Eczematous drug eruption in psoriasis patients under anti-IL-17A: does IL-22 play a key role?

BACKGROUND Eczematous drug eruption (EDE) is a spongiotic skin reaction in response to systemic medications. Up to now, EDE has been described in patients treated with anti-IL17A monoclonal antibodies with a prevalence of 2.2-12.1%. OBJECTIVES To describe the clinical and histologic features, and the skin cytokines milieu in patients with EDE induced by anti-IL-17A, secukinumab and ixekizumab. METHODS A prospective study, enrolling psoriasis patients who developed EDE during treatment with 2 anti-IL17, ixekizumab and secukinumab, from June 2019 to April 2021, was conducted. A 5 mm lesional(Les) and a 3 mm non-lesional(NLes) skin biopsy were taken from all the patients.

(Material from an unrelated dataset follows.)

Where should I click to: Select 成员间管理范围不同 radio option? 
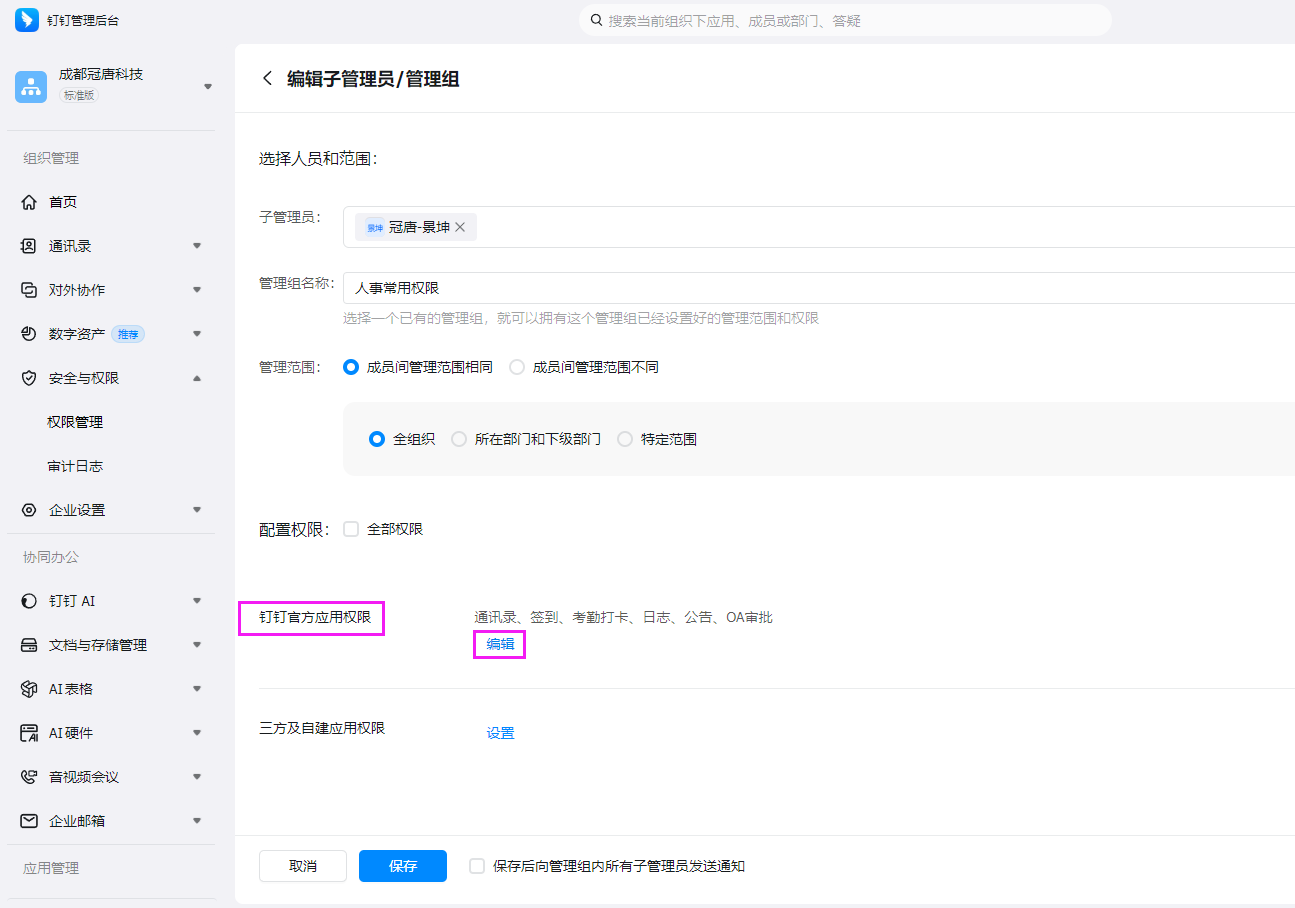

Les sample was splitted in two parts, one for histological examination and the other for cytokines profile evaluation. RESULTS 289 patients were treated with anti-IL17A mAb during the study period. Eight (2.8%) patients developed EDE during the treatment. Histopathological evaluation suggested a diagnosis of spongiotic dermatitis in all the patients. Cytokine-gene-expression showed predominance of Th2/Th22 cytokines in EDE-lesions with strong increase of IL-4, IL-22, and S100A7 levels in both Les and Nles skin compared to healthy skin. A significant enhancement of IL-4, IL-22, and S100A7 in Les compared to Nles skin was observed. IL-26 levels were significantly increased compared to healthy skin. Low levels of IL-23A were found both in Les and Nles skin. CONCLUSION EDE skin lesions have mainly Th2/Th22 features, with IL-22 playing a major role in the pathogenesis. EDE can be considered as the result of the imbalance towards Th2/Th22 response secondary to the blockade of IL-17A-activity.